Instruction A: Return the passage on Management By Objectives exactly, copying everything from "Management By Objectives steps" down to "the next steps.".

======== Given passage ========

Management By Objectives steps
Peter Drucker has developed five steps to put Management By Objectives
into practice:
1. Determine or revise the organizational objectives
Strategic organizational objectives are the starting points of management
by objectives. These objectives stem from the mission and vision of an
organization. If an organization has not formulated these yet, it does not
make sense to carry out the next steps.
2. Translating the organizational objectives to employees
In order to make organizational objectives organization-wide, it is
important that these are translated to employee level. For efficiency
reasons, Peter Drucker used the SMART Goals acronym SMART (Specific,
Measurable, Acceptable, Realistic and Time-bound). The
element Acceptable is crucial in management by objectives as this is
about agreement on the objectives between the employees and the
organization. The management by objectives principle does not allow
management to determine the objectives by themselves. According to
management by objectives, objectives should be clearly recognizable at
all levels and everyone should know what their responsibilities are in this.
Communication is also an important item for consideration when it comes
to expectations, feedback and to giving rewards for objectives that have
been achieved.
3. Stimulate the participation of employees in the determining of the objectives
The starting point is to have each employee participate in the determining
of personal objectives that are in line with the objectives of the
organization. This works best when the objectives of the organization are
discussed and shared throughout all levels of the organization so that
everyone will understand why certain things are expected of them. In this
way, everyone can make their own translation of what their contribution
can be to the objectives. This approach increases the involvement and
commitment of the objectives. Instead of simply following expectations of
managers and executives, everyone in an management by objectives
approach will know what is expected of them. By broadening the decision
making process and responsibility throughout the organization, people are
motivated to solve the problems they are faced with in an intelligent
manner and they are given the information they need so that they can be
flexible in the changing circumstances. This participatory process ensures
that personal objectives with respect to general team objectives,
department objectives, business unit objectives and ultimately
organizational objectives are made clear.
4. Monitoring of progress
Because the goals and objectives are SMART, they are measurable. If
they cannot be measured, a system will have to be set up in which a
monitoring function is activated when the objectives are deviated from.
Detection must be timely so that large problems can be prevented. On
the other hand, it is important that the agreed objectives do not cause
abnormal behaviour of employees for example. For instance, when a
service call must be handled within seven minutes and as a result
employees finish these calls after 6 minutes and 59 seconds to meet this
requirement. There are always exceptions to a rule and these situations
should always be supervised.
In Management By Objectives, employees are not supported by their
management through annual performance reviews. Management By
Objectives is about growth and development. Each objective comprises
mini objectives and it is about supporting these in small steps in the form
of coaching by managers or executives. Create a clear path with sufficient
evaluation moments so that growth and development can be monitored
accurately.
5. Evaluate and reward achievements
Management By Objectives has been designed to improve performance at
all levels within an organization. A comprehensive evaluation system is
therefore essential. As goals and objectives have been SMART formulated,
they make the evaluation of processes very easy. Employees are
evaluated and rewarded for their achievements in relation to the set goals
and objectives. This also includes accurate feedback. Management By
Objectives is about about why, when and how objectives can be achieved.

======== Records for this task ========

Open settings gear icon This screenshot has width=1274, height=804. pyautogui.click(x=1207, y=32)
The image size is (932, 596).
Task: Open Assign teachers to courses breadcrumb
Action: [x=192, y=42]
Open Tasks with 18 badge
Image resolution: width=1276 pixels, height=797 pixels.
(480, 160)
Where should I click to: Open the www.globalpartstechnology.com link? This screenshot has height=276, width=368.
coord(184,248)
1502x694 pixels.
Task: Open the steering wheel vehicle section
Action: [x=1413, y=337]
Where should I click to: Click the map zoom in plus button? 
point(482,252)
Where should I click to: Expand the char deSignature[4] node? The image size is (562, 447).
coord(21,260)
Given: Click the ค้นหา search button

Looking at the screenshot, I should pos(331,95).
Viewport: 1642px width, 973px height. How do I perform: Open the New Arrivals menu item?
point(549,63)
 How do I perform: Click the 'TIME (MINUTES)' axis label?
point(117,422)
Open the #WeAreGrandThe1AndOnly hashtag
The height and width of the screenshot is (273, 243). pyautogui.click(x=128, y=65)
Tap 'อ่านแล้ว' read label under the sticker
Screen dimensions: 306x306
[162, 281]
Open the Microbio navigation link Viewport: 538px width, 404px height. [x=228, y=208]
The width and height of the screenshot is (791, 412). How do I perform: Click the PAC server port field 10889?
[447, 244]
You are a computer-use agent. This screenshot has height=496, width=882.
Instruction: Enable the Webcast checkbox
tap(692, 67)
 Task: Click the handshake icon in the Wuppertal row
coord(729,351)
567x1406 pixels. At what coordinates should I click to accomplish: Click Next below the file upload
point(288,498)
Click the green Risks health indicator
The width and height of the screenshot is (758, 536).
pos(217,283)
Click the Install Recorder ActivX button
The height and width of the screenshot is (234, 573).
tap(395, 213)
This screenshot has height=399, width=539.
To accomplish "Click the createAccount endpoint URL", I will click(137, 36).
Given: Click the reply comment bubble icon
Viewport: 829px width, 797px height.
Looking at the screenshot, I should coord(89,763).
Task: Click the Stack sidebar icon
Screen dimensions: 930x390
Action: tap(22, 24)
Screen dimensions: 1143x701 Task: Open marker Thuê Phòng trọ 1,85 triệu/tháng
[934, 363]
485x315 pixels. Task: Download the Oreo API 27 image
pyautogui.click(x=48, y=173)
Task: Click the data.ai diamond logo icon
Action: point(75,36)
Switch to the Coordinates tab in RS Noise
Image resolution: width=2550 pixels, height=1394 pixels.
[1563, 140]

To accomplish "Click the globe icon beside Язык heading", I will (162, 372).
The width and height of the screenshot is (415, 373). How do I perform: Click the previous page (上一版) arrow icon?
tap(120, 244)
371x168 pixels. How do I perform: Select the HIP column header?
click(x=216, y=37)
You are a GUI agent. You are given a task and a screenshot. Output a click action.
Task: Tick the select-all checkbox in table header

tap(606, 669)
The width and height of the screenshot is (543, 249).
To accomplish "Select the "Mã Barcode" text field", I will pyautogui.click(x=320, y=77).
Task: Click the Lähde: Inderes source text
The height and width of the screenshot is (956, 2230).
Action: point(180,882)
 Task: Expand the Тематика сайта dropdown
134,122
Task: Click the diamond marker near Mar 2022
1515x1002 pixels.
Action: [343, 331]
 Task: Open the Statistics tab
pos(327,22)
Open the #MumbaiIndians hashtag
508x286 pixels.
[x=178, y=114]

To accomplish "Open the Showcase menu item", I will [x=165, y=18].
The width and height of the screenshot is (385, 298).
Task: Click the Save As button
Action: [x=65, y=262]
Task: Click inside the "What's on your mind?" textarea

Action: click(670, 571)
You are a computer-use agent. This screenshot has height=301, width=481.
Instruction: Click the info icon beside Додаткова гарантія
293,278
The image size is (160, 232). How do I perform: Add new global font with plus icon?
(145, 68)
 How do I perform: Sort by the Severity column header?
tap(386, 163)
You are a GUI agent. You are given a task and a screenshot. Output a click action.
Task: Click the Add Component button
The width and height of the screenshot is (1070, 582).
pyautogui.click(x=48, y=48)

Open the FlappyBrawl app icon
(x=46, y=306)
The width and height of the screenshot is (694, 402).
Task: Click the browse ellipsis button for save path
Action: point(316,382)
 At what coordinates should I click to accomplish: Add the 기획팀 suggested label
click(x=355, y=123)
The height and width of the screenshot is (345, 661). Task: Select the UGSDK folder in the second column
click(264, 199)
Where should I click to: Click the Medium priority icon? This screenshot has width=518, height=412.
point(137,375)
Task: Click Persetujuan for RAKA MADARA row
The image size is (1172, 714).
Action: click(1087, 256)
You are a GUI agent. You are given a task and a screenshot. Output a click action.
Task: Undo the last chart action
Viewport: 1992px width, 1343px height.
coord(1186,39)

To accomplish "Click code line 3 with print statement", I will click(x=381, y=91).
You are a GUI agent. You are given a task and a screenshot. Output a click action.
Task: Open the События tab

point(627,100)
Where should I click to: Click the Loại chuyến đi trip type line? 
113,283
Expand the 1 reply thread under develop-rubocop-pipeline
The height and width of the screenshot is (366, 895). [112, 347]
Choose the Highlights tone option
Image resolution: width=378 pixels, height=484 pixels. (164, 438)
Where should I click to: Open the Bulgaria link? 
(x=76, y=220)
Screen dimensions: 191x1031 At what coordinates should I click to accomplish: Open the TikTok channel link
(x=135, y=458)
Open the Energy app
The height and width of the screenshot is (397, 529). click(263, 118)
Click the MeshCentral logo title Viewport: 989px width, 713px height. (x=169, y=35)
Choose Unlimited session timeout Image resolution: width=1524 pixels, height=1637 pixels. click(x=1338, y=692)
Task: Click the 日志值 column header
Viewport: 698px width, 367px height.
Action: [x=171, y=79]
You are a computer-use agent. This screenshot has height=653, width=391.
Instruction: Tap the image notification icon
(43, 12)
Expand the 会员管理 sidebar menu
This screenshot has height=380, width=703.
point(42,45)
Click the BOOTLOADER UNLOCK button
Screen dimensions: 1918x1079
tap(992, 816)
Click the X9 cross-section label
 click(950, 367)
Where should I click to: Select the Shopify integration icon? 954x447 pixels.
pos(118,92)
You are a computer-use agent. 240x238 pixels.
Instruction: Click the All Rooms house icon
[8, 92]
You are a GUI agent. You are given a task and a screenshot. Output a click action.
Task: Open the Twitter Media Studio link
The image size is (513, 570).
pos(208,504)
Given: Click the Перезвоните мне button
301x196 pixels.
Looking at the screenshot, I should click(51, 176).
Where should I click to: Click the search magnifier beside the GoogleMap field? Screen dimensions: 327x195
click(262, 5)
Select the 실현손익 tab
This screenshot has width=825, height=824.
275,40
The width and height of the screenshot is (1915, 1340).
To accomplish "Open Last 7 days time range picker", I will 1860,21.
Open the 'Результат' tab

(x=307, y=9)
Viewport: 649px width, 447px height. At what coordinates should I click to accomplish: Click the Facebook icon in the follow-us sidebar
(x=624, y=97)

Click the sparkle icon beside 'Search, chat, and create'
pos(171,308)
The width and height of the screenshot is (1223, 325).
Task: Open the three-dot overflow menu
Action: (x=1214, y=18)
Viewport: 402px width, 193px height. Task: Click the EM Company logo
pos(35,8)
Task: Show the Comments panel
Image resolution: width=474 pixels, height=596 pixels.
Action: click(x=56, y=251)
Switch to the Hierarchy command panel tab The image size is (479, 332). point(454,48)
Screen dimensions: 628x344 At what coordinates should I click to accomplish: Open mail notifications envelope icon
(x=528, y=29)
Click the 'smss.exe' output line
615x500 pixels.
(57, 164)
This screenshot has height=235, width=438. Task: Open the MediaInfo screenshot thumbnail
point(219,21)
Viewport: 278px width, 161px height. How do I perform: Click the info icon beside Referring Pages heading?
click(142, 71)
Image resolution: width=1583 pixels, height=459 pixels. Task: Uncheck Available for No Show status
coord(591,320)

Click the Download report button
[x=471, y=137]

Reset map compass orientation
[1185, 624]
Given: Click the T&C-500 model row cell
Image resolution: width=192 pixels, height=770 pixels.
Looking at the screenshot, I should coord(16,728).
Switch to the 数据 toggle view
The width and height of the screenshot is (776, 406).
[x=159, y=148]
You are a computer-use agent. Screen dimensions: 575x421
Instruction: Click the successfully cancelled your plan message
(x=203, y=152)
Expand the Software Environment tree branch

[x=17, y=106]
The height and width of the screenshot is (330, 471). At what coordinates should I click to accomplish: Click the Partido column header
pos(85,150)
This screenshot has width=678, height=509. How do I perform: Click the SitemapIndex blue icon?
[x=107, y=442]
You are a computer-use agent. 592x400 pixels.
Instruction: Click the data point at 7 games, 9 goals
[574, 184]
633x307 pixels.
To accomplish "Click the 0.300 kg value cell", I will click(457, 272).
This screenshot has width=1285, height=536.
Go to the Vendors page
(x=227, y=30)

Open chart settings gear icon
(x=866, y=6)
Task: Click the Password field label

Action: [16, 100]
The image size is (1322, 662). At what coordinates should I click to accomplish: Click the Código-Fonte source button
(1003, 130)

========

Instruction B: Change "Vendors" to "Suppliers" in the rows, covering everything from the row containing "You are a computer-use agent. 592x400 pixels." down to the last row. Leave all else unchanged and return only that span of rows.

Final result A:
Management By Objectives steps
Peter Drucker has developed five steps to put Management By Objectives
into practice:
1. Determine or revise the organizational objectives
Strategic organizational objectives are the starting points of management
by objectives. These objectives stem from the mission and vision of an
organization. If an organization has not formulated these yet, it does not
make sense to carry out the next steps.

Final result B:
You are a computer-use agent. 592x400 pixels.
Instruction: Click the data point at 7 games, 9 goals
[574, 184]
633x307 pixels.
To accomplish "Click the 0.300 kg value cell", I will click(457, 272).
This screenshot has width=1285, height=536.
Go to the Suppliers page
(x=227, y=30)

Open chart settings gear icon
(x=866, y=6)
Task: Click the Password field label

Action: [16, 100]
The image size is (1322, 662). At what coordinates should I click to accomplish: Click the Código-Fonte source button
(1003, 130)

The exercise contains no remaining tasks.